*Work instruction*:
Repeat exactly, and only, the lines of the entries below from the one with "Click the Jupyter logo in header" through the one with "Select cell F5 next to IRR after 6 months", both ends included.

*Material supplied*:
_ _ _ _ _ _ _
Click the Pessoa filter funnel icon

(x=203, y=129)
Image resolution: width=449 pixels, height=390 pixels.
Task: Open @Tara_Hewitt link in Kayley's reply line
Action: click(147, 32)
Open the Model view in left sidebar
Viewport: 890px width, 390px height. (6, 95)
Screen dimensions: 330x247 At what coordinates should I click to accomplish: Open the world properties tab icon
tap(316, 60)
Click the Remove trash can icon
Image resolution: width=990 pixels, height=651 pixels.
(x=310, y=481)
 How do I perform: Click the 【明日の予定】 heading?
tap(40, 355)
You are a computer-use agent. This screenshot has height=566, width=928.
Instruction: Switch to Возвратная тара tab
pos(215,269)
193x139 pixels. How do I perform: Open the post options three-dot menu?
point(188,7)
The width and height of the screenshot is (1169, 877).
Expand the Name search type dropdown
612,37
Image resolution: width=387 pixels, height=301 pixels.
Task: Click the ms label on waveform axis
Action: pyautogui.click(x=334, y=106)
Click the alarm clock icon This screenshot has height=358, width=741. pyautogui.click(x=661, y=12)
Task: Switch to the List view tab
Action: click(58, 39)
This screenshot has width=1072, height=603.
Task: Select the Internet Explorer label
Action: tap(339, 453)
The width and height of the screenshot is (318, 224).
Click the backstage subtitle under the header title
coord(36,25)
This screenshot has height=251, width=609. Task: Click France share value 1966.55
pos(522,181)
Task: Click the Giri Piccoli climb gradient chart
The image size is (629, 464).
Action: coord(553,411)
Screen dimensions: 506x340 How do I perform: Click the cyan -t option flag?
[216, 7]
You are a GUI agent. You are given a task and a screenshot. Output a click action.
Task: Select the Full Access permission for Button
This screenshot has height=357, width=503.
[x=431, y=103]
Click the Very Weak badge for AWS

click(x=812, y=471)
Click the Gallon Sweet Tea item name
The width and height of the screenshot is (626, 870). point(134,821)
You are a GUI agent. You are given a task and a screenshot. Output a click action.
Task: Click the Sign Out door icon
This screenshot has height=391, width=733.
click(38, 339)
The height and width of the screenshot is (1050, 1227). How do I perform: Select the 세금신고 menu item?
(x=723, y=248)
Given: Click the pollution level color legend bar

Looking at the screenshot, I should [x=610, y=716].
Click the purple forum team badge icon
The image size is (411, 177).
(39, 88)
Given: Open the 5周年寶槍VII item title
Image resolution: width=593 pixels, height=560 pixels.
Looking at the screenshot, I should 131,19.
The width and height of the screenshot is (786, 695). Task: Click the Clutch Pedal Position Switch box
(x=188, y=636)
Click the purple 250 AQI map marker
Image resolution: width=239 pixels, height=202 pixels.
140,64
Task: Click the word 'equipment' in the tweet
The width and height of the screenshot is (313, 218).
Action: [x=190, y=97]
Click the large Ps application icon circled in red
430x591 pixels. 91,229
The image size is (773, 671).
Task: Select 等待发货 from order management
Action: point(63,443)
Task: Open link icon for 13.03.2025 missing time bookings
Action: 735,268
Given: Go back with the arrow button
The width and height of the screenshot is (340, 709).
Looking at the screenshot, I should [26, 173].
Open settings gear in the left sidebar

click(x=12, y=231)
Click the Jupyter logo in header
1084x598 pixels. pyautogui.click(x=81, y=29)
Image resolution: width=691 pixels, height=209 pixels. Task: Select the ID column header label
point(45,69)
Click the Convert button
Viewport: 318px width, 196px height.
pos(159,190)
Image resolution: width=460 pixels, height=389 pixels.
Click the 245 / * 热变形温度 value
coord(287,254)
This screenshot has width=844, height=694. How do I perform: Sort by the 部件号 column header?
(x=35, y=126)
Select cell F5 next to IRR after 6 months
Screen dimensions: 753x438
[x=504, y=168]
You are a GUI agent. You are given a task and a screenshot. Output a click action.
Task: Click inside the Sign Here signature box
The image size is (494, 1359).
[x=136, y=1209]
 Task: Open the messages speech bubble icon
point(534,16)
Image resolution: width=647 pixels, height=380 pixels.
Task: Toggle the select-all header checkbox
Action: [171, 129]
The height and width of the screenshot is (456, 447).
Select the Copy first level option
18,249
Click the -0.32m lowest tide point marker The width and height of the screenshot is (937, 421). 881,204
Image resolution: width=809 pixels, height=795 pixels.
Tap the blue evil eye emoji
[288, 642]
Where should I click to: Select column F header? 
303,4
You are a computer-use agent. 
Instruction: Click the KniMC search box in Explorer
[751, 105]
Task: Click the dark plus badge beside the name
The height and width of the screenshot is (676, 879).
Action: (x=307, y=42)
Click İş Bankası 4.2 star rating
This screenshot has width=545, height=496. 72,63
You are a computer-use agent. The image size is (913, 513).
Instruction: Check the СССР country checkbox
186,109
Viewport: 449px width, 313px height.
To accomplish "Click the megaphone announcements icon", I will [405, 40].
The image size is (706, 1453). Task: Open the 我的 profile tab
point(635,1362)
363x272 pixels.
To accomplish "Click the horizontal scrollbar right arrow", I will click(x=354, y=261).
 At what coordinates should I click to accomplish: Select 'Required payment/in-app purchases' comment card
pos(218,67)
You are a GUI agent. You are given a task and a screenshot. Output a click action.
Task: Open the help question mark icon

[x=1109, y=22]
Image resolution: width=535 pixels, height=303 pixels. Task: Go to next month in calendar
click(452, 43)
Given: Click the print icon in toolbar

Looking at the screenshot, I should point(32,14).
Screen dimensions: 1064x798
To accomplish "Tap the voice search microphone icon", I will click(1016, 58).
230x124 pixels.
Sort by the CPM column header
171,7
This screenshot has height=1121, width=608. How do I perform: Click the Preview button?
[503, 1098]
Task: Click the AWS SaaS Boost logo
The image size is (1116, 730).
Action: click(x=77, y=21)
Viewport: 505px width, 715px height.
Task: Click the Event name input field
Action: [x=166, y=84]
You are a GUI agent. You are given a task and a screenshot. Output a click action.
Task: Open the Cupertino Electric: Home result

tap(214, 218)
_ _ _ _ _ _ _
*Answer area*:
Click the Jupyter logo in header
1084x598 pixels. pyautogui.click(x=81, y=29)
Image resolution: width=691 pixels, height=209 pixels. Task: Select the ID column header label
point(45,69)
Click the Convert button
Viewport: 318px width, 196px height.
pos(159,190)
Image resolution: width=460 pixels, height=389 pixels.
Click the 245 / * 热变形温度 value
coord(287,254)
This screenshot has width=844, height=694. How do I perform: Sort by the 部件号 column header?
(x=35, y=126)
Select cell F5 next to IRR after 6 months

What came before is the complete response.